[Pixel coordinate grounding data]
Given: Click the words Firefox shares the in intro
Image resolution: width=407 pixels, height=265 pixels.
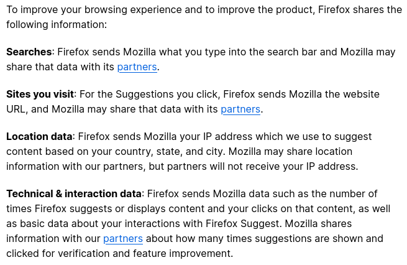Looking at the screenshot, I should pyautogui.click(x=360, y=10).
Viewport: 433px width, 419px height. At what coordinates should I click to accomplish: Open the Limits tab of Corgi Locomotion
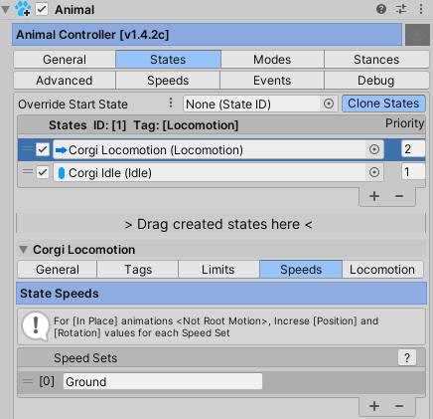coord(218,270)
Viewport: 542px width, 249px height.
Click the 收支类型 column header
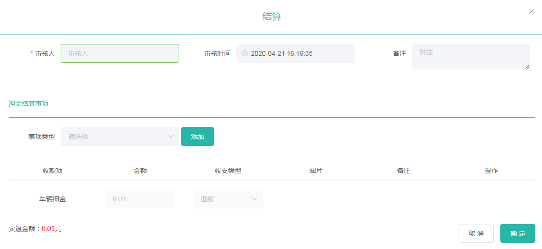click(228, 171)
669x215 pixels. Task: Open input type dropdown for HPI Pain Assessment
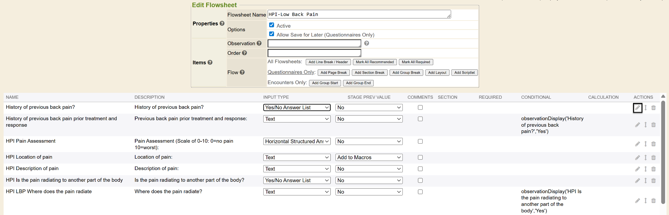pos(297,141)
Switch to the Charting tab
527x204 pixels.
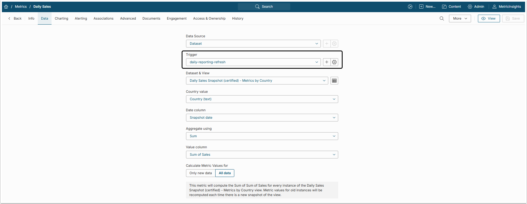[61, 18]
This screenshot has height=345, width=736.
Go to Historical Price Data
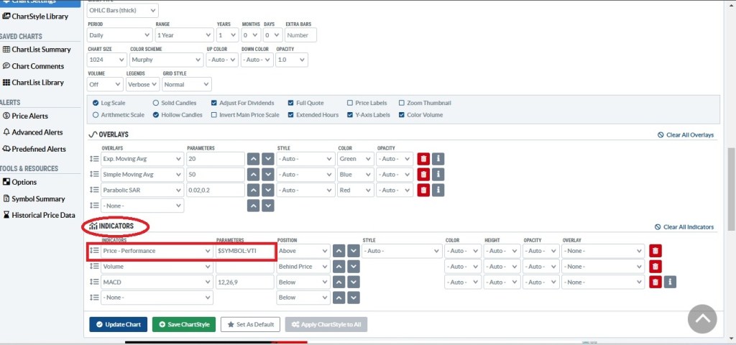click(x=42, y=215)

__ASSIGNMENT__. Can you quote exactly, and only, the lines from the one containing "Viewport: 433px width, 419px" through the last line of the records above, keeping both ends and leaving out any pictures?

__SOLUTION FOR THIS TASK__.
Viewport: 433px width, 419px height. At what coordinates should I click to accomplish: Open the Limits tab of Corgi Locomotion
coord(218,270)
Viewport: 542px width, 249px height.
Click the 收支类型 column header
click(228, 171)
669x215 pixels. Task: Open input type dropdown for HPI Pain Assessment
pos(297,141)
Switch to the Charting tab
527x204 pixels.
[61, 18]
This screenshot has height=345, width=736.
Go to Historical Price Data
click(x=42, y=215)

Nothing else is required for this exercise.